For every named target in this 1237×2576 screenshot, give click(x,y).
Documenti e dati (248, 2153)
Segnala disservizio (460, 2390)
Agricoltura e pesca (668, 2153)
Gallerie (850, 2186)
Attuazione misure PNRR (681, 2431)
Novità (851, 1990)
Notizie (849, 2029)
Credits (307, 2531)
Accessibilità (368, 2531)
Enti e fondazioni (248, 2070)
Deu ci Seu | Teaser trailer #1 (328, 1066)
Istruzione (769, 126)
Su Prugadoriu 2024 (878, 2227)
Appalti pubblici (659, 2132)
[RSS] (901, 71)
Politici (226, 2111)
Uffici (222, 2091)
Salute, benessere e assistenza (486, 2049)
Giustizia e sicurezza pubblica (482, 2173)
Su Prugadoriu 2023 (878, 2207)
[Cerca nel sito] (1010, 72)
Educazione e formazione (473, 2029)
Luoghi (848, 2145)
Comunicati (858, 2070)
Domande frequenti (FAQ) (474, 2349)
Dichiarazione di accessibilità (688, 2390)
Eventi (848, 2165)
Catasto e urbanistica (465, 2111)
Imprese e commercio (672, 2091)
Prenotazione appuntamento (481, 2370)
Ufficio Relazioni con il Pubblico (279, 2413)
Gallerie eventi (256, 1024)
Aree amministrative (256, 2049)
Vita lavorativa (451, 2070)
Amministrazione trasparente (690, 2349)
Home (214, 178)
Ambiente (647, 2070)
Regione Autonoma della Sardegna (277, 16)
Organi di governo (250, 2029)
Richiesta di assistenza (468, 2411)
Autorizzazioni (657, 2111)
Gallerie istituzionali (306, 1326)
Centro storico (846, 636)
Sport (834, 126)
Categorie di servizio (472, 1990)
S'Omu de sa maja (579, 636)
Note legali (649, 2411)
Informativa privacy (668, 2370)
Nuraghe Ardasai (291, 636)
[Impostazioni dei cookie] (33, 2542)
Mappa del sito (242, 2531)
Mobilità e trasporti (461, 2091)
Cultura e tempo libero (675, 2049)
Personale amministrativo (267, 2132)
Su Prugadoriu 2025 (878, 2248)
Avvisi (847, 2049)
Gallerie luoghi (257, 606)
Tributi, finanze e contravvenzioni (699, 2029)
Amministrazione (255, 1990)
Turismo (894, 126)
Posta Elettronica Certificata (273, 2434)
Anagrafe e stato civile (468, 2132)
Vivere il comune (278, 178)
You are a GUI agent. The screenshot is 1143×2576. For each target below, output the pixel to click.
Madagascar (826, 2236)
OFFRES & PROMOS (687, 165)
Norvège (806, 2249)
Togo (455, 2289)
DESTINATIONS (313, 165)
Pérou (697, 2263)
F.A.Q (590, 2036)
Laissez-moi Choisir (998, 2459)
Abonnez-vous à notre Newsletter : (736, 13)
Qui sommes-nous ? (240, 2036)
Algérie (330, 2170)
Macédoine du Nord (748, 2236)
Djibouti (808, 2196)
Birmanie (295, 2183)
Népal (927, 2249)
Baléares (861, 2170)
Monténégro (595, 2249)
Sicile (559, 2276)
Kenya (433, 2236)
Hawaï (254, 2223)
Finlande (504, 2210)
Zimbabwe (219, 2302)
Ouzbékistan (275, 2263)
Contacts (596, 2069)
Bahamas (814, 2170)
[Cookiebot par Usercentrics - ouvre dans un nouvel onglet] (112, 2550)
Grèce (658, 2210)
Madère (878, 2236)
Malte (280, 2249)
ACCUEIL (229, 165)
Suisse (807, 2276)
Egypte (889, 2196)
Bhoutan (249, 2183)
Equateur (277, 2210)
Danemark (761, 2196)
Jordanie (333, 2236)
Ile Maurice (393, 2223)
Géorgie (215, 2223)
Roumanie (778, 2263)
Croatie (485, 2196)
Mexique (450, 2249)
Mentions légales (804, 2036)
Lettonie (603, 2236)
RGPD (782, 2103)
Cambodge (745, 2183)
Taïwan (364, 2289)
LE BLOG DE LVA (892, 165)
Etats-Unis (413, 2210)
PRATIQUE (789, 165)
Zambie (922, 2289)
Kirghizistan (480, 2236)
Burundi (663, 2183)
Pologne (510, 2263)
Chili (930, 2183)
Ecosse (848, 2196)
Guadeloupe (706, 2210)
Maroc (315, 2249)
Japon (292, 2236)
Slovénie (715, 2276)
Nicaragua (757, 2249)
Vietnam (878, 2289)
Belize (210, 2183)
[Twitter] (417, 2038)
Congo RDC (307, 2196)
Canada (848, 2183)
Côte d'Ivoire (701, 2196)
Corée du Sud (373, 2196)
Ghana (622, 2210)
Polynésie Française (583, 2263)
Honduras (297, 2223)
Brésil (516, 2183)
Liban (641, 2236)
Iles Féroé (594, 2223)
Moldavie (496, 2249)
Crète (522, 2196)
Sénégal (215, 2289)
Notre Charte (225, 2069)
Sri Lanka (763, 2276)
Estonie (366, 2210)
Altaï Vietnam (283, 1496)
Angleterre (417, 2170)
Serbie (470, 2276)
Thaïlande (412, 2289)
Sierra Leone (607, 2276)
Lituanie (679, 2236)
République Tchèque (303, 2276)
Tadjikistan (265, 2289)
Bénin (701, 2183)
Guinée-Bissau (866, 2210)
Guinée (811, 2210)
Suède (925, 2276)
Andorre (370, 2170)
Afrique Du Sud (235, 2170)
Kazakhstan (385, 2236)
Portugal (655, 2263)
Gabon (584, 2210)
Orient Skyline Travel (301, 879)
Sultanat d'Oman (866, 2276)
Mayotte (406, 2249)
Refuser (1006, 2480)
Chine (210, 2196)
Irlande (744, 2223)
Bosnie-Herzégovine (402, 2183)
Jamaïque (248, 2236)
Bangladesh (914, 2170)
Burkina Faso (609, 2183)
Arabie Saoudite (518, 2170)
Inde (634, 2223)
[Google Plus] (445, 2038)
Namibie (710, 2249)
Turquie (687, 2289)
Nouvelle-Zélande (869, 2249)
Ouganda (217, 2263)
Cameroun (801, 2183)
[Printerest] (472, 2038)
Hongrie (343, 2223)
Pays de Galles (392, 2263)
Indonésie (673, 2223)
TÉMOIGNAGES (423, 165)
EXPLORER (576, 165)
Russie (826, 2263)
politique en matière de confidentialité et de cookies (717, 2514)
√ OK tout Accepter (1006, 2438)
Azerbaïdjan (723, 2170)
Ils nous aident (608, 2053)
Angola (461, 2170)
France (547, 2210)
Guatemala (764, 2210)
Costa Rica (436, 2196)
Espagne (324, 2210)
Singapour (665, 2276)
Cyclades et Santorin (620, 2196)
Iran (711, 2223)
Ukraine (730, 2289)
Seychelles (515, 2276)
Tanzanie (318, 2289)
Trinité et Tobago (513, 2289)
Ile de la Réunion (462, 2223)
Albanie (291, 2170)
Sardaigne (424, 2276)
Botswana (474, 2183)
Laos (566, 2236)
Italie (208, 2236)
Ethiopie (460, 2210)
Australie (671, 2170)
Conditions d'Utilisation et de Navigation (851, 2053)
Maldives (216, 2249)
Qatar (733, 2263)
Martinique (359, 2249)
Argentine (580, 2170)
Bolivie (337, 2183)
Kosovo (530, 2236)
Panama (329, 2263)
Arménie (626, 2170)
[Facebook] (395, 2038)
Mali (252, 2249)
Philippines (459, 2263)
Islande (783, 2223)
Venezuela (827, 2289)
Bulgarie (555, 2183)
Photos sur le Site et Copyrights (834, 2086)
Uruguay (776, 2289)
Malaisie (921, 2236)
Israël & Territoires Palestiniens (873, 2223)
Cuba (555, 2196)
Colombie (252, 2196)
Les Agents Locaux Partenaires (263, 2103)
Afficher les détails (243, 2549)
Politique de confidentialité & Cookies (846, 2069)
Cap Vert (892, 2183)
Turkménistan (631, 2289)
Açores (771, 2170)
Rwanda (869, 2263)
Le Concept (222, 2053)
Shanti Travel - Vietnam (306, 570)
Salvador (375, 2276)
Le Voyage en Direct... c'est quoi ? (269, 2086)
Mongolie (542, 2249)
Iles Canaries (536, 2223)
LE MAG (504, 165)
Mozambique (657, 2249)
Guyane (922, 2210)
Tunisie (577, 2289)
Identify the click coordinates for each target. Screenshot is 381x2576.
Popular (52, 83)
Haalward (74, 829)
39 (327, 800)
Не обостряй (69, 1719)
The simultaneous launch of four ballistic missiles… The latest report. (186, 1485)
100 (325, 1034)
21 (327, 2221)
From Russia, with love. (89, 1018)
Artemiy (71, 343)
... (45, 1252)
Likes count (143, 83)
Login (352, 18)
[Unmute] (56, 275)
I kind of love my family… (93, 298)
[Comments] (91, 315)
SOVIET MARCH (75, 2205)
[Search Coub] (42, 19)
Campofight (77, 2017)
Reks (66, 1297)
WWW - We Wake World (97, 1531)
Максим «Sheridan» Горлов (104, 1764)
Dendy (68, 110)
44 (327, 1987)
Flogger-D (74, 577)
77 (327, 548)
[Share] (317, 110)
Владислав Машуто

○ ○ ○ ○

All lines from the one with "Горлов (104, 1764)" through the end of the material above are to be printed exactly, and only those.

Максим «Sheridan» Горлов (104, 1764)
Dendy (68, 110)
44 (327, 1987)
Flogger-D (74, 577)
77 (327, 548)
[Share] (317, 110)
Владислав Машуто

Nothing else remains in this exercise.